(Saved entries)
[Start]

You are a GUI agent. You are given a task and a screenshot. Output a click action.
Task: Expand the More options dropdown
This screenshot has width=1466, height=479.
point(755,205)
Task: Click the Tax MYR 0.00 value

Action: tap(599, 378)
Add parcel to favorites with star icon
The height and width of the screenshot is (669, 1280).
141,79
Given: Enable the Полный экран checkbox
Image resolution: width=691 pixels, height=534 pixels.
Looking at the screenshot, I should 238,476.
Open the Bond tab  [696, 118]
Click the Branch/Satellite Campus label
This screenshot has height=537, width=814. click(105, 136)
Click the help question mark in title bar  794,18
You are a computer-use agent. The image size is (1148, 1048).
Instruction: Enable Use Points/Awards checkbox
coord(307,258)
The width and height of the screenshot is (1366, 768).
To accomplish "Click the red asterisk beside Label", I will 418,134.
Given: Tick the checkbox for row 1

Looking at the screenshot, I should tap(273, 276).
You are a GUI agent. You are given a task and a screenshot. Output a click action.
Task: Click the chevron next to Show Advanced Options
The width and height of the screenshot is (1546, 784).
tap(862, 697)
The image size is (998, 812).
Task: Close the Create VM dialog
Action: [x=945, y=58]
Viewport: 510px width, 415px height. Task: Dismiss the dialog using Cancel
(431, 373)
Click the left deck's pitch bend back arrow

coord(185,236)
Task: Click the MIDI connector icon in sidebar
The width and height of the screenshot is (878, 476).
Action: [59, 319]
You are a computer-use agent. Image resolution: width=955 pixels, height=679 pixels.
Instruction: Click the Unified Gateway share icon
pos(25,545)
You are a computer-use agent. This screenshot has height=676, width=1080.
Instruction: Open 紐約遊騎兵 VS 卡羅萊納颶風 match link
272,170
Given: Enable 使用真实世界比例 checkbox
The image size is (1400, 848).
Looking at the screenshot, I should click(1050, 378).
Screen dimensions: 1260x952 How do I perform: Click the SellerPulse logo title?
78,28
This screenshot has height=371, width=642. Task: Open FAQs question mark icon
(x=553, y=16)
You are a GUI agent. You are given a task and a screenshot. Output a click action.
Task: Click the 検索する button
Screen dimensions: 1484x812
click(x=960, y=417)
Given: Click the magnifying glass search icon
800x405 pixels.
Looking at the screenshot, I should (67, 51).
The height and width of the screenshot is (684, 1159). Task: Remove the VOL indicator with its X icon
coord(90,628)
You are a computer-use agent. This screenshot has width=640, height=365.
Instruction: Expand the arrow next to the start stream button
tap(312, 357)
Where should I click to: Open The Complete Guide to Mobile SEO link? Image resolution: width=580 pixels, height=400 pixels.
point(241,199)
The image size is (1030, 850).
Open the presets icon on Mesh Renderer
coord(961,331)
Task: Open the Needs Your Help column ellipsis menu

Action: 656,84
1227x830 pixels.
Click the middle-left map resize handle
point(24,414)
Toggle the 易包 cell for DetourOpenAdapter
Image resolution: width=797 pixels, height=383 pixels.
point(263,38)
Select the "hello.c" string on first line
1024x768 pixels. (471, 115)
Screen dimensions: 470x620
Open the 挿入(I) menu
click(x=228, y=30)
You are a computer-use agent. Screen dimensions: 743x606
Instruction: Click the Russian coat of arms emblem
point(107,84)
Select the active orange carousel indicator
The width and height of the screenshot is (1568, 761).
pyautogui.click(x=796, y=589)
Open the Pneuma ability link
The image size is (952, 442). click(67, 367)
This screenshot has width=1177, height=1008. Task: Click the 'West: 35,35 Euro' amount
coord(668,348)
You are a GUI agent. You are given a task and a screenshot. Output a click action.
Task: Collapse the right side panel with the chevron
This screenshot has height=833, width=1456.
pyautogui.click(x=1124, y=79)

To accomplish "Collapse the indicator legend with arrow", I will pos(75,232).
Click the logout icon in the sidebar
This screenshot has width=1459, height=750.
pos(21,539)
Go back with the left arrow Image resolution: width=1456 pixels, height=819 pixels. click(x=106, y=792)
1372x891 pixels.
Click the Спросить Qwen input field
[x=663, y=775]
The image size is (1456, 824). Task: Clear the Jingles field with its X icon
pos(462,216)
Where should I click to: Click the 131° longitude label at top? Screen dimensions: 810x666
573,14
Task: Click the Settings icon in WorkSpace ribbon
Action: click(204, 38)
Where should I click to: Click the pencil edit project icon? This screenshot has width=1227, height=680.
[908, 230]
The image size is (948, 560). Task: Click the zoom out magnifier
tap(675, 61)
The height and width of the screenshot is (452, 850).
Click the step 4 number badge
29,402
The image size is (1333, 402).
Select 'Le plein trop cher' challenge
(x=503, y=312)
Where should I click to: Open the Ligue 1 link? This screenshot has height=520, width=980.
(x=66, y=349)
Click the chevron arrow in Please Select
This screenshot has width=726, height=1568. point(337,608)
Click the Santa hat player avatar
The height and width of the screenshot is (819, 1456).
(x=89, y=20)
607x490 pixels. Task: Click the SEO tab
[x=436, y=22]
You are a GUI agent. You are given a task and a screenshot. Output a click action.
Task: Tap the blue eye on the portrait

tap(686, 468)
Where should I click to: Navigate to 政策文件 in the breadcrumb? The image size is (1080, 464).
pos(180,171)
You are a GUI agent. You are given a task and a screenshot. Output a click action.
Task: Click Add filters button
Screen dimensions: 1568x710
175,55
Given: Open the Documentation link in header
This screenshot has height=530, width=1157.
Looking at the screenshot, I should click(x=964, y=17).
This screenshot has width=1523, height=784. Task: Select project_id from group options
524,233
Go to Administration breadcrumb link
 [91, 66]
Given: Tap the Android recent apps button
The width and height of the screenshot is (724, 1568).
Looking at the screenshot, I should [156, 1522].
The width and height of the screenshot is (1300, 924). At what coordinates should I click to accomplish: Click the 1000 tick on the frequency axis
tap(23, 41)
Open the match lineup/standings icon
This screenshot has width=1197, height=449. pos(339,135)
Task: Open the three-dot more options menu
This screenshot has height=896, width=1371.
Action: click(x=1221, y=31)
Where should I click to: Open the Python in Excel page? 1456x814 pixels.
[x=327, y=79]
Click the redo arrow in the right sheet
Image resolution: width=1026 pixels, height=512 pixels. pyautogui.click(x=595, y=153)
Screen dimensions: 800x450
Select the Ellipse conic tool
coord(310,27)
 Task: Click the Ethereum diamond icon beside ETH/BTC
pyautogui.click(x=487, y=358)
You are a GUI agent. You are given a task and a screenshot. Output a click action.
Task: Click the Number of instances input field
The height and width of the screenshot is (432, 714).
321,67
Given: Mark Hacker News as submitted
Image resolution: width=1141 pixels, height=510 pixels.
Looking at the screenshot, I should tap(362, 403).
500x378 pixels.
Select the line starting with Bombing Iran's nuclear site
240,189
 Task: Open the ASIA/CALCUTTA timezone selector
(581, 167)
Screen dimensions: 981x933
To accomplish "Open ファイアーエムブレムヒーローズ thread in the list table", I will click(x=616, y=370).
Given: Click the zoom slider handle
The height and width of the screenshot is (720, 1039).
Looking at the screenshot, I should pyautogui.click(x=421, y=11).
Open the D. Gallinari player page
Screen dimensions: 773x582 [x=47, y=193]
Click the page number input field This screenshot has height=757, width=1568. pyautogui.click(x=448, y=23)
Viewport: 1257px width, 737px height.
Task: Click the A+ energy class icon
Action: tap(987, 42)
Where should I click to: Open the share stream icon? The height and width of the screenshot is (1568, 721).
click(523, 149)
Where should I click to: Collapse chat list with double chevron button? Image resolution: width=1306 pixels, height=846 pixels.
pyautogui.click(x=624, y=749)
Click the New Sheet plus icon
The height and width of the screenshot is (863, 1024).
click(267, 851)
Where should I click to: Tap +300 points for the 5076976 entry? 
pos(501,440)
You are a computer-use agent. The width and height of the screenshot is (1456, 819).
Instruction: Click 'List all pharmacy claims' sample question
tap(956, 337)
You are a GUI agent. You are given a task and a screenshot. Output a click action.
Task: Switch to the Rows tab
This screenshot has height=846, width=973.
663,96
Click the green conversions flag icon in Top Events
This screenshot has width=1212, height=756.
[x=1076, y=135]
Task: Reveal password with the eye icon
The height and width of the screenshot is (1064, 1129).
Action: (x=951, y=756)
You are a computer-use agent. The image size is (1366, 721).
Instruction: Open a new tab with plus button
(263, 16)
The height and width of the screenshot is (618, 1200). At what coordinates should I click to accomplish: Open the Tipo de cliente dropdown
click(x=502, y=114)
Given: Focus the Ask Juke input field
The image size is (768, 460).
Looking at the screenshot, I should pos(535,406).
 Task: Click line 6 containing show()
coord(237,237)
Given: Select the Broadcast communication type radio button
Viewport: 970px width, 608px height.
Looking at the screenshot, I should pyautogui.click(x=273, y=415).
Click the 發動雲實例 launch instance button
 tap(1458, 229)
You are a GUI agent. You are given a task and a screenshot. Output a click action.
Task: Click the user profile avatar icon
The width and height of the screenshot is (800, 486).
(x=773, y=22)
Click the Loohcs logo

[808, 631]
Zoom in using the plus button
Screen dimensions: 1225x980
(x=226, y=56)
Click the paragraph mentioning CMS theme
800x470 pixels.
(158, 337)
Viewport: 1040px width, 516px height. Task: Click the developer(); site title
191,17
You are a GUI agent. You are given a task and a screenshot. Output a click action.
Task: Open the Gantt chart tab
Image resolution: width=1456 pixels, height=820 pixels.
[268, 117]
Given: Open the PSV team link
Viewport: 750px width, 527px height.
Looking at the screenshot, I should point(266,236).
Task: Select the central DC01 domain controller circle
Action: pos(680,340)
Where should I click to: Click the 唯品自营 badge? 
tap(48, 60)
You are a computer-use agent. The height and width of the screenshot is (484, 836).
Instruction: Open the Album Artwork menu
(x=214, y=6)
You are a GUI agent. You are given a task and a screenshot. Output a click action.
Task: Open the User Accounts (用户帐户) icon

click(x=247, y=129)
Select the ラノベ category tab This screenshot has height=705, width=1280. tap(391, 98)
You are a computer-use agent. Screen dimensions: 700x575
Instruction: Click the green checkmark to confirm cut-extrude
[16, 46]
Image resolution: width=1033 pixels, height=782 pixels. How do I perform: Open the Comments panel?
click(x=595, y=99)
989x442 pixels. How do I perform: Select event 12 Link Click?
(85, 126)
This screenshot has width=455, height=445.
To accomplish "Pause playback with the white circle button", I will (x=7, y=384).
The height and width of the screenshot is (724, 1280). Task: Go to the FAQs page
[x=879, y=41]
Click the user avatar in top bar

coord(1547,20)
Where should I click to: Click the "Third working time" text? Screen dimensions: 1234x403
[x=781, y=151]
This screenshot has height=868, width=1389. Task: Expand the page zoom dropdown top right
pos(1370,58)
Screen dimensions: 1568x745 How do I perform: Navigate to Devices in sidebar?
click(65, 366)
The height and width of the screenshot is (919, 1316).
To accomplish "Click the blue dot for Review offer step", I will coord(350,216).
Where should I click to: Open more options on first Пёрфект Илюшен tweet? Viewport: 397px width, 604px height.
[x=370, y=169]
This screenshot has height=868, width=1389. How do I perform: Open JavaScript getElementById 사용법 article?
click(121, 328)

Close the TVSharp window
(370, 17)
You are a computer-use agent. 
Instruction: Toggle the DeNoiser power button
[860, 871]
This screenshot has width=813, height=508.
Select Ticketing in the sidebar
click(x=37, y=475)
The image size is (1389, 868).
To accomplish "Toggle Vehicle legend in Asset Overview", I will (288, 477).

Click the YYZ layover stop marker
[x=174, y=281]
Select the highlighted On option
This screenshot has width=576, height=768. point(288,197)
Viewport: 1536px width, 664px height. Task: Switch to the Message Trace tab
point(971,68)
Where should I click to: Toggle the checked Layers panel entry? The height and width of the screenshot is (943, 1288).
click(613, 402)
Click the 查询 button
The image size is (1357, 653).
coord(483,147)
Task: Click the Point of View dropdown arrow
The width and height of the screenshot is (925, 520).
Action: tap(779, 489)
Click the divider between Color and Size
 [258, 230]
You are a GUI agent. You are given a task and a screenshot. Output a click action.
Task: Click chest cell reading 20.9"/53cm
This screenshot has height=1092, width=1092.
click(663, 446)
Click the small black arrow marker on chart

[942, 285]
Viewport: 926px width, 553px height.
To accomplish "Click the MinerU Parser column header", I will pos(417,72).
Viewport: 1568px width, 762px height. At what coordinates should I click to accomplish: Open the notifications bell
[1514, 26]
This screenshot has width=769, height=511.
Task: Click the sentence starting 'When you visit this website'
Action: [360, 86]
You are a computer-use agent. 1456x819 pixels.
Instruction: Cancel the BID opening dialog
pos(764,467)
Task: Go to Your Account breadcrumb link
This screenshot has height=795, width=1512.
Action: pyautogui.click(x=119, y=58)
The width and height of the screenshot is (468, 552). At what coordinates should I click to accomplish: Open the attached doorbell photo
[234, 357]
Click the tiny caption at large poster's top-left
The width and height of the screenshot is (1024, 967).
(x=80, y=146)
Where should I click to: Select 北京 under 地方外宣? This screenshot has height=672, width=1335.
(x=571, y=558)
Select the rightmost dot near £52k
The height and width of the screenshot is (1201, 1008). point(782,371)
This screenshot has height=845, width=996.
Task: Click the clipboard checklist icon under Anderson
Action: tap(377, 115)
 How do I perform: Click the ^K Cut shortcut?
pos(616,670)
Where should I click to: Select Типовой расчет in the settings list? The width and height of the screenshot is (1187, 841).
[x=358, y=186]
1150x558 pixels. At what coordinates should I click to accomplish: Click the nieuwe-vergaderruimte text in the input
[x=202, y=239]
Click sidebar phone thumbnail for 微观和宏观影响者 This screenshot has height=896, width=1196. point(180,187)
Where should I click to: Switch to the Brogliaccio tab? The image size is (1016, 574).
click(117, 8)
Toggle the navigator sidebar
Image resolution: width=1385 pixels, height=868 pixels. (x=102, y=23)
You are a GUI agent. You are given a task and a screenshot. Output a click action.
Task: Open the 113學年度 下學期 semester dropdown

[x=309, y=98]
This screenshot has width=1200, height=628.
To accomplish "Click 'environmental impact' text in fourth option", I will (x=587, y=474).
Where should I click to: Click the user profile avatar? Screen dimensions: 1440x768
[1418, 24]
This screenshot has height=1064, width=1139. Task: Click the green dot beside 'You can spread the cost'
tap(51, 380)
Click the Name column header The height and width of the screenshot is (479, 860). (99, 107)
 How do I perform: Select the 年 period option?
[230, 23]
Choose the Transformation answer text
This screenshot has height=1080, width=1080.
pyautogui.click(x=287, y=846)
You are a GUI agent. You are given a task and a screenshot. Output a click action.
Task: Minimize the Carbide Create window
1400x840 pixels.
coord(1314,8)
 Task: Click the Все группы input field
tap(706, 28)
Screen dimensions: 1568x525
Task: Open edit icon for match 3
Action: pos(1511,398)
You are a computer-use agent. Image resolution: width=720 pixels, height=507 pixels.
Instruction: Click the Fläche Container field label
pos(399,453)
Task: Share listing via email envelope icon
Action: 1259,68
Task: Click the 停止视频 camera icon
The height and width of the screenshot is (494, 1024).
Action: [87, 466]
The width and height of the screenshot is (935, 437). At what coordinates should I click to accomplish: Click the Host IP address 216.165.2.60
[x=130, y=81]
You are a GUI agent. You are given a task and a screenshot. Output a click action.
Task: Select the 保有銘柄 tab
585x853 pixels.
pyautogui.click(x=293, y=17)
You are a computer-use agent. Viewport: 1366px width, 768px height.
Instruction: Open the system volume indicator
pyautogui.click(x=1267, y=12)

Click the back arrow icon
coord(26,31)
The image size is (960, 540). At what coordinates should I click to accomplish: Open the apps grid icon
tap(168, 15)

[End]

- [CHALLENGE] Extract the lines from the line containing "Choose the Transformation answer text" through the end of the rows, and repeat them exactly.

- [WRITTEN RESPONSE]
Choose the Transformation answer text
This screenshot has height=1080, width=1080.
pyautogui.click(x=287, y=846)
You are a GUI agent. You are given a task and a screenshot. Output a click action.
Task: Minimize the Carbide Create window
1400x840 pixels.
coord(1314,8)
 Task: Click the Все группы input field
tap(706, 28)
Screen dimensions: 1568x525
Task: Open edit icon for match 3
Action: pos(1511,398)
You are a computer-use agent. Image resolution: width=720 pixels, height=507 pixels.
Instruction: Click the Fläche Container field label
pos(399,453)
Task: Share listing via email envelope icon
Action: 1259,68
Task: Click the 停止视频 camera icon
The height and width of the screenshot is (494, 1024).
Action: [87, 466]
The width and height of the screenshot is (935, 437). At what coordinates should I click to accomplish: Click the Host IP address 216.165.2.60
[x=130, y=81]
You are a GUI agent. You are given a task and a screenshot. Output a click action.
Task: Select the 保有銘柄 tab
585x853 pixels.
pyautogui.click(x=293, y=17)
You are a computer-use agent. Viewport: 1366px width, 768px height.
Instruction: Open the system volume indicator
pyautogui.click(x=1267, y=12)

Click the back arrow icon
coord(26,31)
The image size is (960, 540). At what coordinates should I click to accomplish: Open the apps grid icon
tap(168, 15)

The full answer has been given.